The opening day of this year’s London Blockchain Conference began with a keynote from successful entrepreneur and marketing professor Scott Galloway.

Having worked as an analyst for Morgan Stanley before founding the digital intelligence firm L2, Galloway knows more than most about the diversifying world of venture capitalism and the evolving nature of a plethora of sectors. 

Exploring some of his predictions for the state of play of funding for 2024, Galloway was quizzed by an attendee on his thoughts on blockchain and cryptocurrency, likening it as a reaction from the younger generation who have been left in the cold from the shortcomings of their predecessors. 

He said: “Everyone has two stages in their life. From 0 to 23 you are harvesting other people’s wealth, from 23 to 65 you’re investing. You are trying really hard to invest, to save money and build an army of capital that will fight for you and your family. 

“When you are investing, you want the markets to crash. You want housing and stock to be as cheap as possible. The reason I am economically secure is because in 2008 the market crashed, we bailed out banks but we didn’t bailout the entire economy.”

Galloway revealed that due to his knowledge of the market during the 2008 crisis, he began to buy shares in Amazon, Apple and Netflix stock for eight, 10 and 12 dollars a share, respectively. 

While seeming like a masterstroke of a stock market move, he realised that there is nothing that comes close to an opportunity like this for younger people today. That’s how, in his opinion, crypto came to the forefront. 

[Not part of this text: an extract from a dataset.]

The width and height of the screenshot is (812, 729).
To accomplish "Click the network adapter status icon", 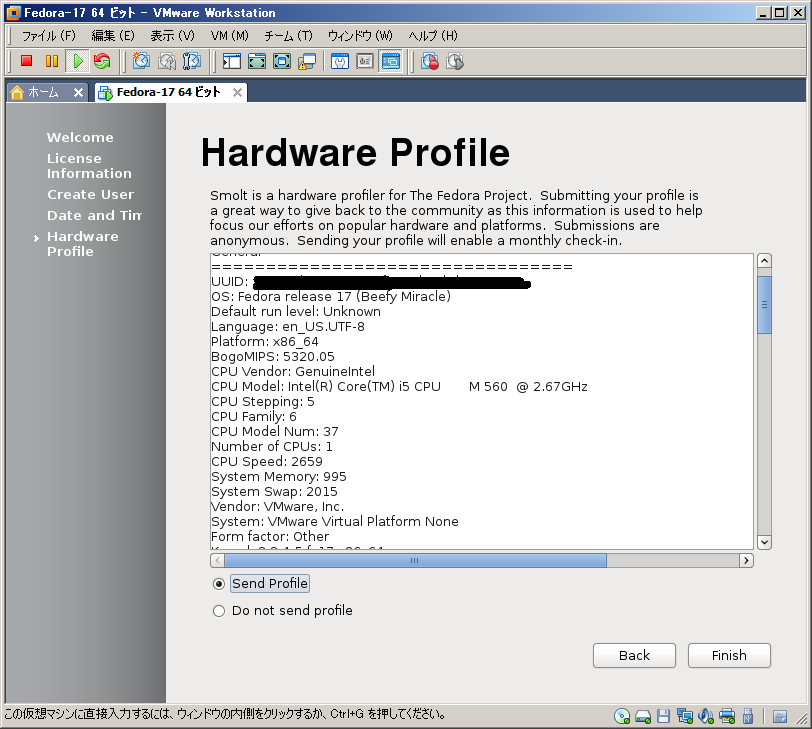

“Where does a young person find value in disruption, because we have decided to flood the market with so much stimulus using young people’s credit cards to keep asset prices artificially high so that the incumbents stay rich,” said Galloway. 

“This leads to massive dissatisfaction and rage amongst young people to the point where they think ‘I need to invent my own asset class’.”

This youth movement was evident during the GameStop short squeeze where hundreds of thousands of people rallied together on Reddit to drive the price of the gaming stores price to upwards of $500 a share – causing hedge funds and venture capitalists to become significantly concerned.

credit: Callum Williams

Crypto has also seen its fair share of short squeezes in the past, albeit to a lesser extent. Galloway reveals that young people aged 30 and under are, for the first time in the US and Europe’s history, not doing as well as their parents at the same age.

So to acquire personal wealth and create capital for themselves, they have created class assets that will not only provide them with some short-term financial gain, it also boots the older generation for their mistakes of the past. 

Galloway stated: “They’ve created a mob squeeze of beat stocks. ‘Let’s stick it to the boomers and all get together to find stocks that are overshorted and with a little bit of momentum we can skyrocket.”

But what are Galloway’s views on blockchain and crypto as a valuable class asset? Whilst acknowledging a lane that the younger generation have made for themselves, he sees it more as a social movement as opposed to technical and technological innovation. 

He revealed: “I think to a certain extent, blockchain seems like a slow moving database, I don’t understand the innovation there. What I see is a social movement, where people say ‘we are going to bet on our own asset classes, and while you boomers will get upset about it, we need our own way out and bet on our own prosperity’. 

“So I see this as a social movement rather than a technical innovation. I have been a big bear on crypto. I understand probably more than 99% of people, but I still don’t understand it. But I think that part of its magic is that people can’t explain it. 

“I think that it is an empty vessel with no underlying fundamentals, so it can triple and everyone will be able to say ‘look it’s tripled’. 

Despite not being a big proponent for the rise of the Web3 components, Galloway does maintain that if the likes of BlackRock, Grayscale and Vanguard are investing in Bitcoin through ETFs, then there must be some semblance of stability. 

It’s no secret that the crypto market has almost been its own worst enemy over the last two years. Through bad actors like Sam Bankman-Fried defrauding billions upon billions of dollars from FTX investors, or Changpeng Zhao’s Binance non-compliance charges in the US, investor confidence has been shaken and deniers have been taking a lap of honour.

But Galloway asserts that a fundamental component of the crypto and blockchain movement has been endurance. The crypto market has now endured several market crashes and still stands today, with Bitcoin performing at all-time highs.

If the market leaders believe in the endurance of Bitcoin and potentially the rest of crypto endurance, Galloway can’t deny its standing, even if he still remains a sceptic of the technology. 

He finalised: “There are certain cryptocurrencies that do seem to hold some form of enduring store value, and who decides if something has store value; the market buyers and sellers. 

“The best performing asset class here today is blockchain, and that is after the two leads in the field of crypto are going to prison. Which says to me that people have decided that it is going to be a stable and enduring asset class, and now we have Vanguard placing it into ETFs. 

“So it seems to be that a fundamental component of this industry has been enduring.”